If you’ve been following the development of wind energy in Australia then chances are you’ve heard of Waubra. The small country town in western Victoria is home to one of the largest wind farms in the southern hemisphere and emerged as a key battleground for the anti-wind farm lobby in Victoria. (The anti-wind farm group the Waubra Foundation went so far as to coopt the town’s name for their own narrow interests.)
The following story published by The Courier details how locals are trying to escape the nastiness of anti-wind farm campaigning. Waubra residents will hold a community festival on Saturday October 6 to reemphasise their town’s reputation for strong community and quality produce.
Evan Schurrman reports for the Ballarat Courier:
The quaint town of Waubra is working to break the massive shackles that come with being a hub for wind farm debate, and instead wants to be known foremost as a community with great people and produce.
The message is being sent ahead of next months Waubra Community Festival, which was previously called the Waubra Wind Farm Festival.
Festival committee member Karen Molloy said the change in name reflected a growing desire for Waubra to step out from the shadows cast by the wind farm issue.
“We want to showcase Waubra because it’s so much more than wind,” she said.
“We love the wind towers and we’re just hoping we can create some positive news for Waubra.”

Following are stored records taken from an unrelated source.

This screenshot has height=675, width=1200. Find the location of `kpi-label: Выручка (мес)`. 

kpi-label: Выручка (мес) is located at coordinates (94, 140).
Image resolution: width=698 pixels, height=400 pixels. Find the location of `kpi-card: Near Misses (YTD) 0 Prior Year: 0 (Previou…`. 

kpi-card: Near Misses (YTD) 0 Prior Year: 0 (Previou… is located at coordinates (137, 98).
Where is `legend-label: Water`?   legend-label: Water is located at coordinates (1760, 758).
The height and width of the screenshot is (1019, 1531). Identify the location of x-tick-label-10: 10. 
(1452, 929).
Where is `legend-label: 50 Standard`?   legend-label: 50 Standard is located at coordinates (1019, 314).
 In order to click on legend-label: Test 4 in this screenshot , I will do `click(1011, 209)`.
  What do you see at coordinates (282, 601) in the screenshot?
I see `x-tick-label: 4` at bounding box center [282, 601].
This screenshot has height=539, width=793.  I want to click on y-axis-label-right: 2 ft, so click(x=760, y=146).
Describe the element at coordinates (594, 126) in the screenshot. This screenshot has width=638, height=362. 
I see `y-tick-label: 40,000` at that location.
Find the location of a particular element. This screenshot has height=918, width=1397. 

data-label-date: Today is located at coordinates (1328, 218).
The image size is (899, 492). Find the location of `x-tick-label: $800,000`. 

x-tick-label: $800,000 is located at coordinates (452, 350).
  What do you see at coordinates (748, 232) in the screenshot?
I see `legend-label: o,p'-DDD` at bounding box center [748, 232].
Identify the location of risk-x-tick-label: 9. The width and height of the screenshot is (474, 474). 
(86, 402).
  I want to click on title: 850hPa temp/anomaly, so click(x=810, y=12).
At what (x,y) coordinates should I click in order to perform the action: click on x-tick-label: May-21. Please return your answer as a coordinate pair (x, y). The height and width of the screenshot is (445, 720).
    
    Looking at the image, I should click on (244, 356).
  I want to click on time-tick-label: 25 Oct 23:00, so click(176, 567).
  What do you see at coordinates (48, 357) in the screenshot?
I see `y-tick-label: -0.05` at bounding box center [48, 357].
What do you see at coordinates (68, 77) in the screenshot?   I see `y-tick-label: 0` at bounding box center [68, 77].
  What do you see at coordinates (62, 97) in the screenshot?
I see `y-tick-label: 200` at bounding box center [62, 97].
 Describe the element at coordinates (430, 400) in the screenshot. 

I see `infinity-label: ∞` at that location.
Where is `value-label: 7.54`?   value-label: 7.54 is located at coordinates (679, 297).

Ms Molloy said negative media coverage had begun to weigh on the community, who she said was mostly in favour of the wind farms.
“Ninety-nine per cent of the community are living quite happy with the wind turbines, but it’s probably the one per cent that aren’t happy that are being heard and being quite vocal,” she said.
The festival promises a range of activities for children, as well as the “Waubra Gift” running race, a horticultural display and guided tours out to the wind turbines.
Ms Molloy said the entire community had benefited from the installation of wind turbines, with energy producer Acciona contributing to a Waubra Wind Farm Community Fund.
“Most of the money has gone onto our Community Hub facility, and we’ve probably got the best facilities in the Central Highlands Football League,” she said.
The Courier was unable to make contact with head of the fund, counsellor David Clark yesterday.
The festival will be held on Saturday October 6 between 10am and 4pm. A bus will be available for travel between Ballarat and Waubra on the day.